The Signal received at the receiver side is active low till a pushbutton (input from the keyboard) is pressed at the transmitter section. In order to control an appliance with this signal, make a bistable circuit that will convert the single-pulse signal into two stable states (high and low) to drive a relay.
The circuit diagram of the bistable section is shown in Fig. 3. It is built around decade counter 4017B (IC5), 5V relay (RL1), and a few other components. Here, 4017B is used as a bistable multivibrator. The output state of the bistable does not change until the next input is received. AP is the appliance control input to IC5. It could be any one of the inputs from AP1 through AP16, from IC4. Connect the appliance to be controlled across the contacts of the relay.

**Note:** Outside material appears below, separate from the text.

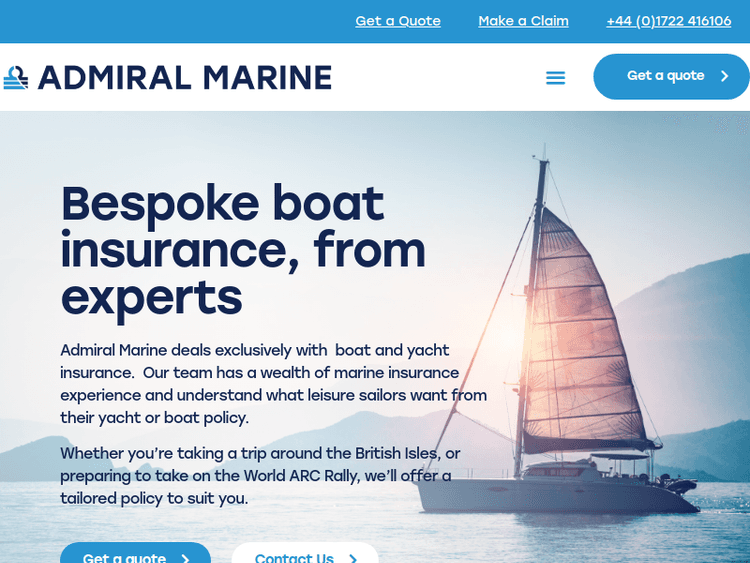
Task: Click the blank blue top bar area
Action: 170,21
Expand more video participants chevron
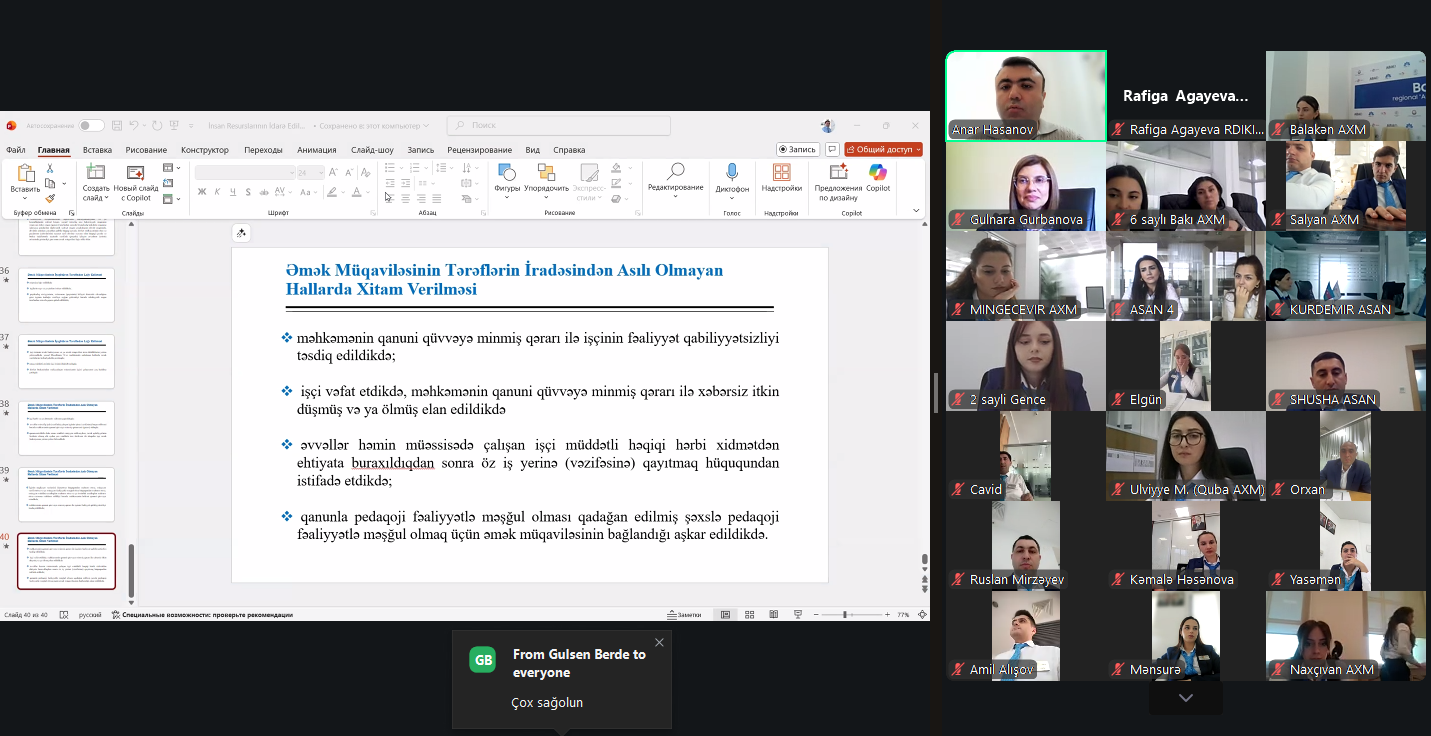Screen dimensions: 1431x736 pyautogui.click(x=1185, y=697)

The working of the circuit is simple. When you press a key on the keypad, the input signal is encoded and transmitted through the RF transmitter module.
The receiver receives the serial data and converts it into parallel data (BCD). This BCD data is available across the output pins of IC4.

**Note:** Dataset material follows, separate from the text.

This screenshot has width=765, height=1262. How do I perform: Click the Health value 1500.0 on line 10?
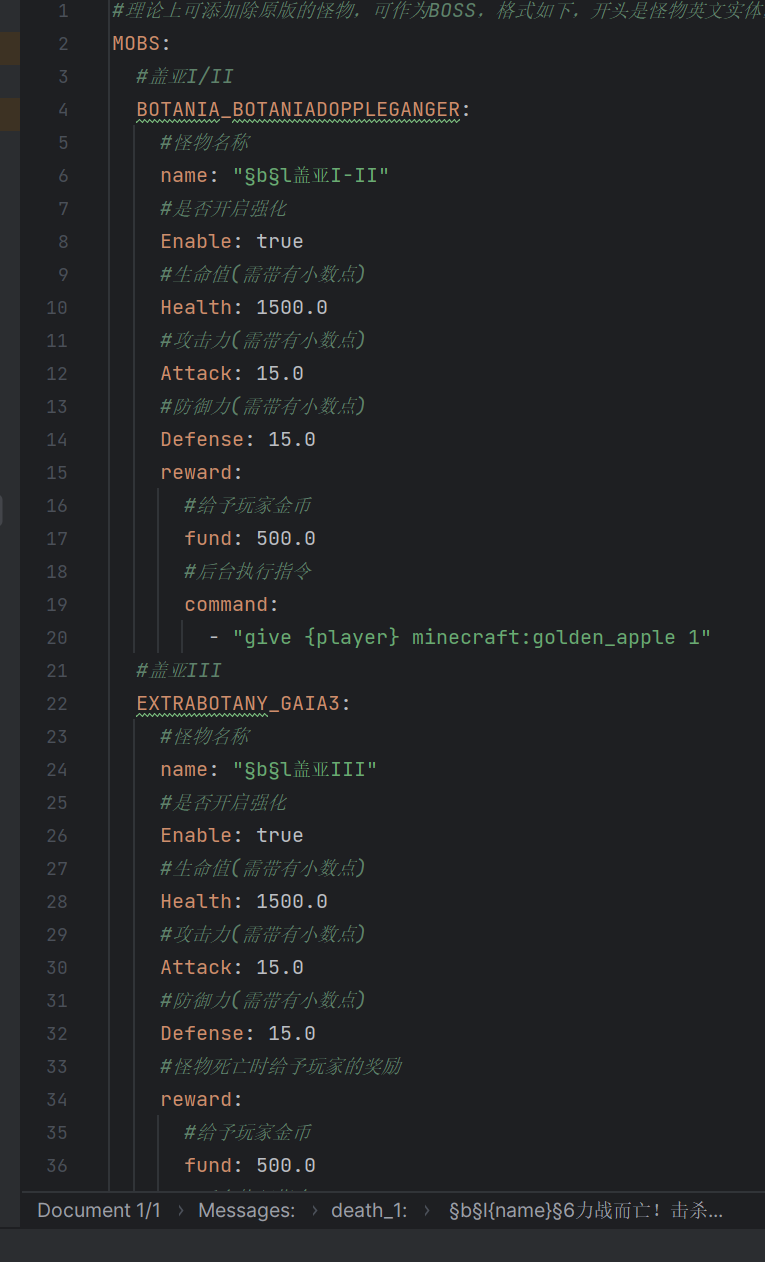(291, 308)
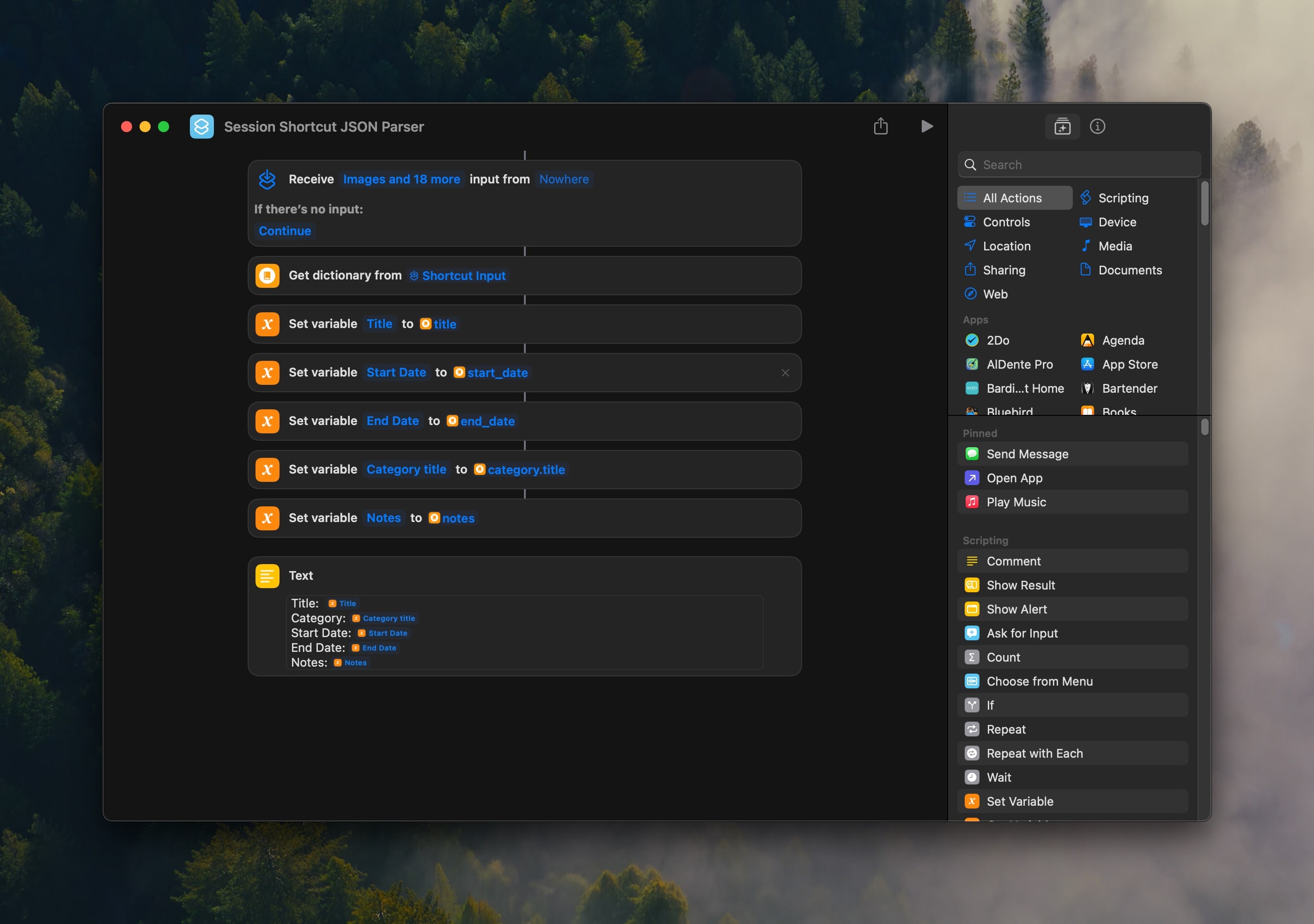
Task: Expand the Controls category in sidebar
Action: [x=1006, y=221]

At each output pin of IC4, a bistable circuit is connected, which converts the signal into two stable states depending on the status of the keypad.
For example, if input key 1 (not shown here) is pressed, AP1 will be low and RL1 will be energized. The load or appliance connected at CON4 will be on at the same time LED17 and LED20 will be on.
And, when input key 0 or any other key is pressed again, AP1 will go high, RL1 will be de-energized and load will be turned off and LED17 and LED20 will also be off.
LEDs connected in these circuits have a particular purpose, as shown in the table.
PCB and Layout Design
An actual-size PCB layout of the transmitter circuit is shown in Fig. 4 and the layout of its components is in Fig. 5. Assemble the circuit on the designed PCB. Also, connect TX1 to the PCB.
An actual-size PCB layout of the receiver circuit is shown in Fig. 6 and the layout of its components is in Fig. 7. Assemble the circuit on the designed PCB. Also, connect RX1 to the PCB.
An actual-size PCB layout of the bistable circuit is shown in Fig. 8 and the layout of its components is in Fig. 9. Assemble the circuit on the designed PCB. You can assemble 16 bistable units with the same circuit depending on your requirement for the number of appliances you would like to control.
Download PCB and Component Layout PDFs: click here
After assembling all three units, connect the receiver unit with the bistable unit using an external connector. Connect these to each output of IC4. Also, connect the keypad across CON1 on the transmitter side – one antenna each on TX1 and RX1. Connect 230V AC, 50Hz across CON5, and load/appliance across CON4. Now, the circuit is ready to use.